If you don't mind trawling through, I'd like to share my experiences.
I have a history of picking fuckwits, quite frankly. From the age of 18 to about 25 I was literally desperate. Every man I met I decided I fancied, and the more loserish ones would prey upon that. Usually men a lot older who were still single. I went for these emotional losers every time, including ones who treated me like your chap. One man I met online had blatantly lied about his age and used a VERY old picture, but when he realised I was desperate (and men DO spot desperation in a woman a mile off,) he initiated a relationship on the most ludicrous terms, knowing I would do anything to keep it going.

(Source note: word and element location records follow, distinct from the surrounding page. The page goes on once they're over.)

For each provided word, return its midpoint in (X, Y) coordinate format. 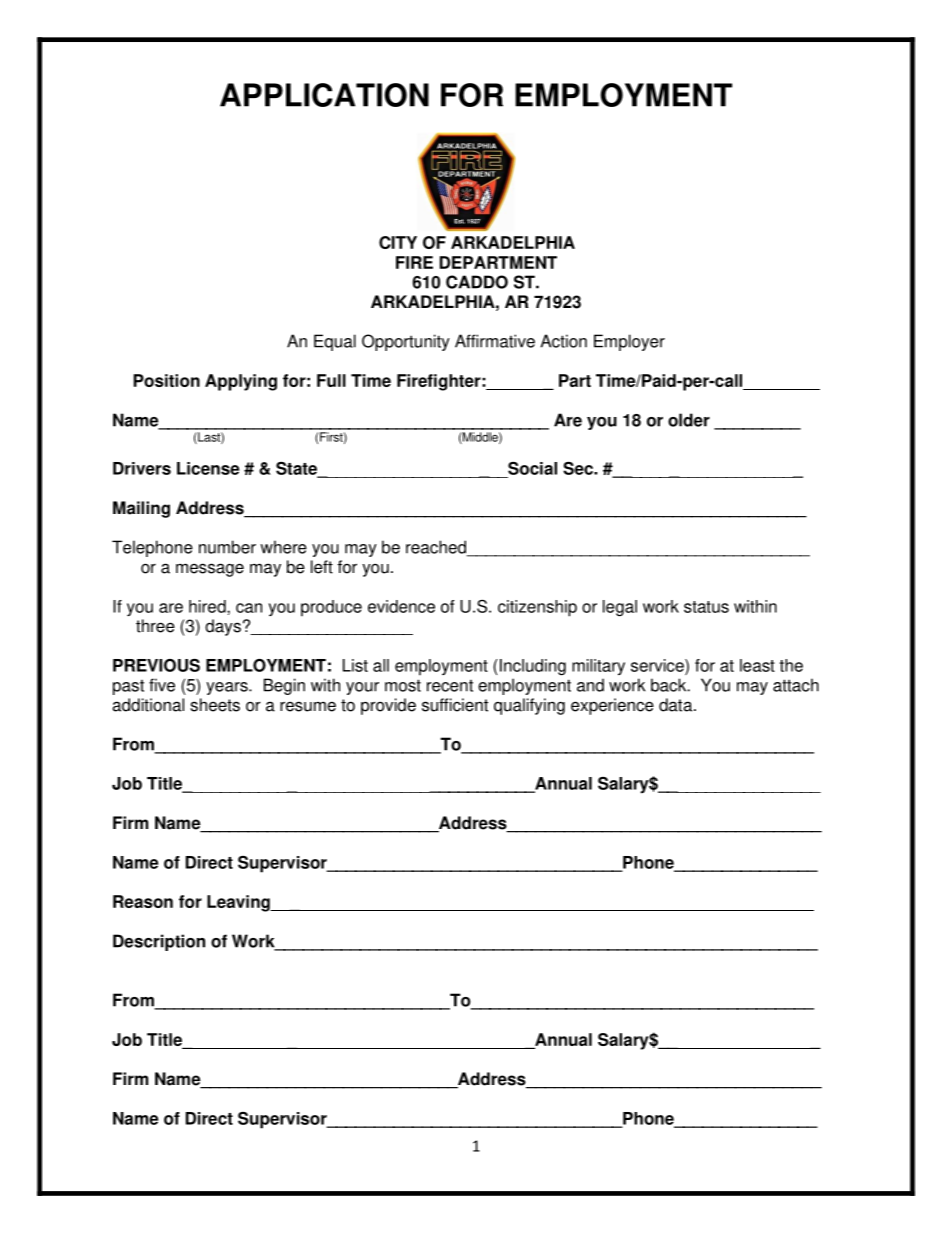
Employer (629, 342)
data (677, 705)
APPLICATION (324, 95)
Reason (143, 901)
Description (159, 942)
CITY (398, 242)
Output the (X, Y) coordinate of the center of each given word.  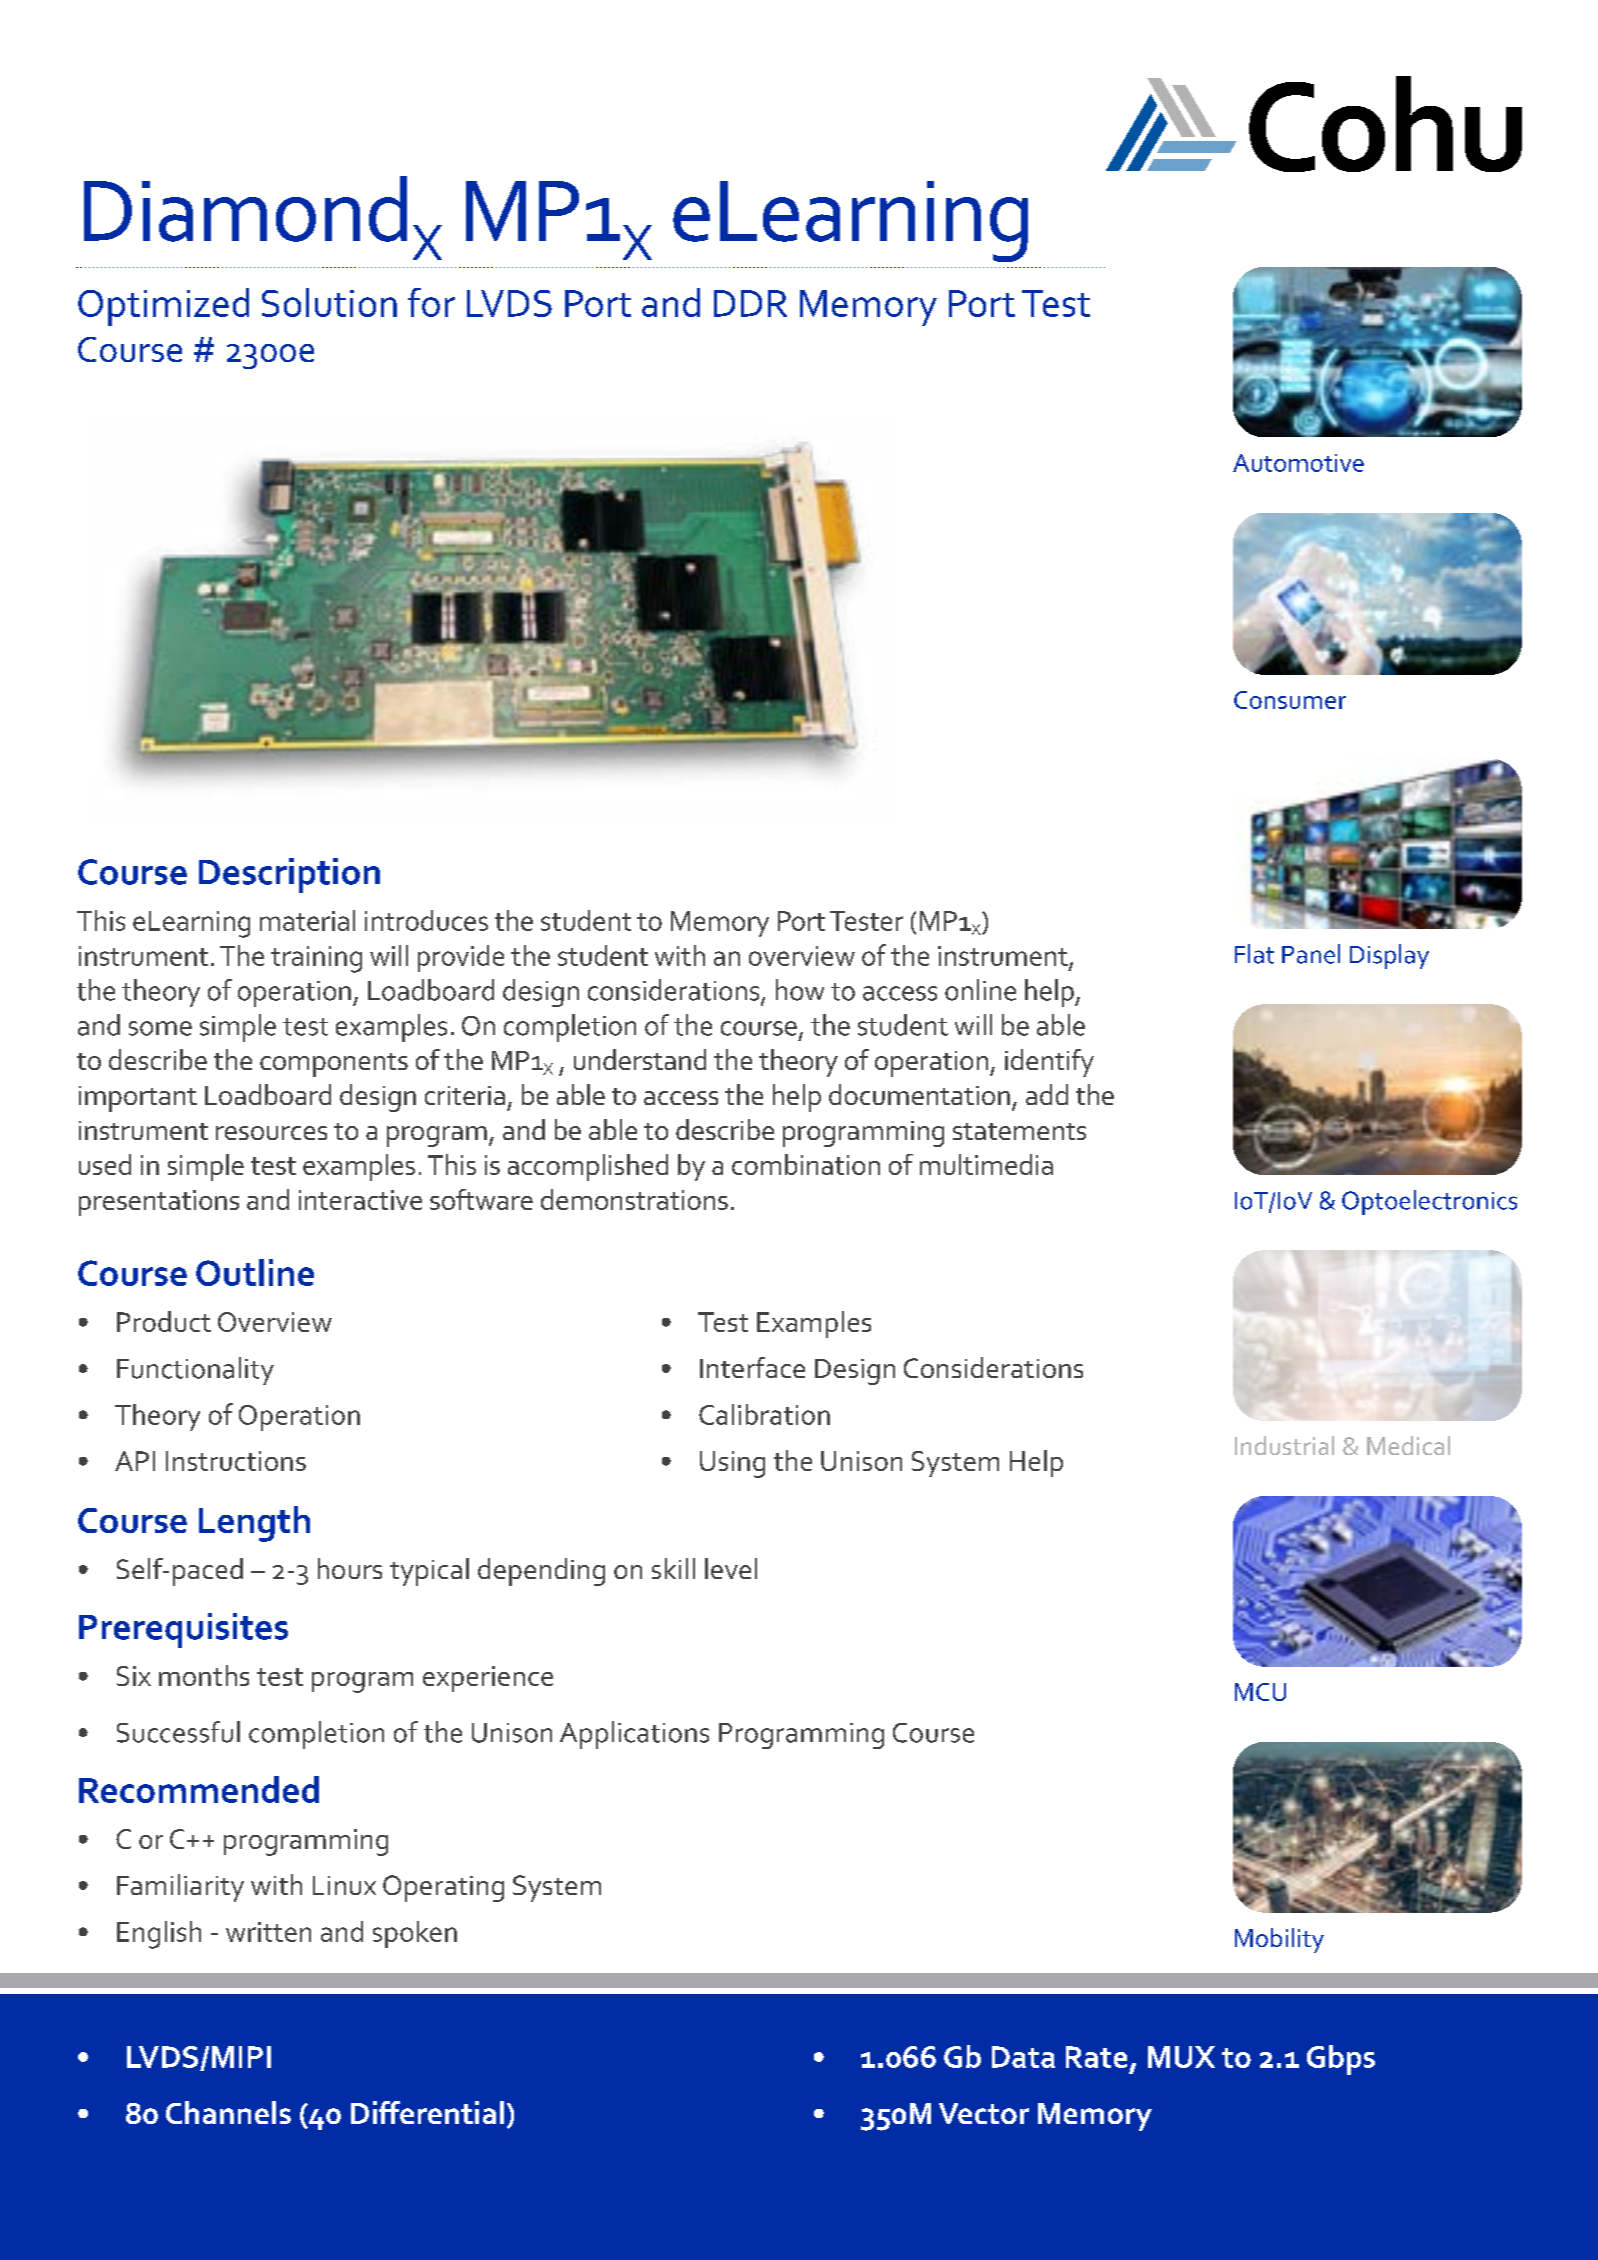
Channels (228, 2112)
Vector (984, 2113)
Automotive (1298, 463)
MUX (1181, 2057)
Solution (329, 302)
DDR (750, 303)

These included only coming round friday and saturday nights for food, wine and sex, never letting me meet his friends, never going to his house, never letting us go out - everything that should have been normal in a relationship, he vetoed. Now, I am a fairly intelligent woman - but the brain is very good at convincing you that this is fine, it's fine, it's fine.... and in rare moments of honesty it tries to deceive you that even if he's not right, you can keep him just for now until someone better comes along. This is not possible - it just teaches you to put up with shit, walk on eggshells, worry about idiotic things like what to text to avoid pissing him off and finally be dumped when he's had enough.
I have been single for about 3 years now and can honestly say I love it. Men have come into my life, but I am now a lot quicker at spotting the red flags. "Let's keep this secret, shall we?" - RED FLAG. "My nutty bitch ex keeps texting me" - RED FLAG. "I can't commit to a proper relationship but I'd love to come over now and again" .... you get the picture. ALL things I have heard men say in my desperate years and still would have thought "I just need to keep it going."
You are not happy with yourself and for want of a better word, you are damaged. You don't think enough of yourself to expect the very highest standards in a man. It was so telling when you mentioned the other bloke possibly interested in you. Why do you have to have male interest in your life?
I think posters have got frustrated because the thing you've said most frequently on this thread is, "I know you're right." But you don't act on any advice given. I know you won't follow this suggestion, but the strongest thing I can say to you is be single for a while, build up an interesting life for yourself.... any man you then choose to be with should fit in with YOU and enhance your life. No eggshells, no desperately clinging, no putting up with bullshit.
Hope you see sense and dump this idiot. Well done if you trawled through these ramblings.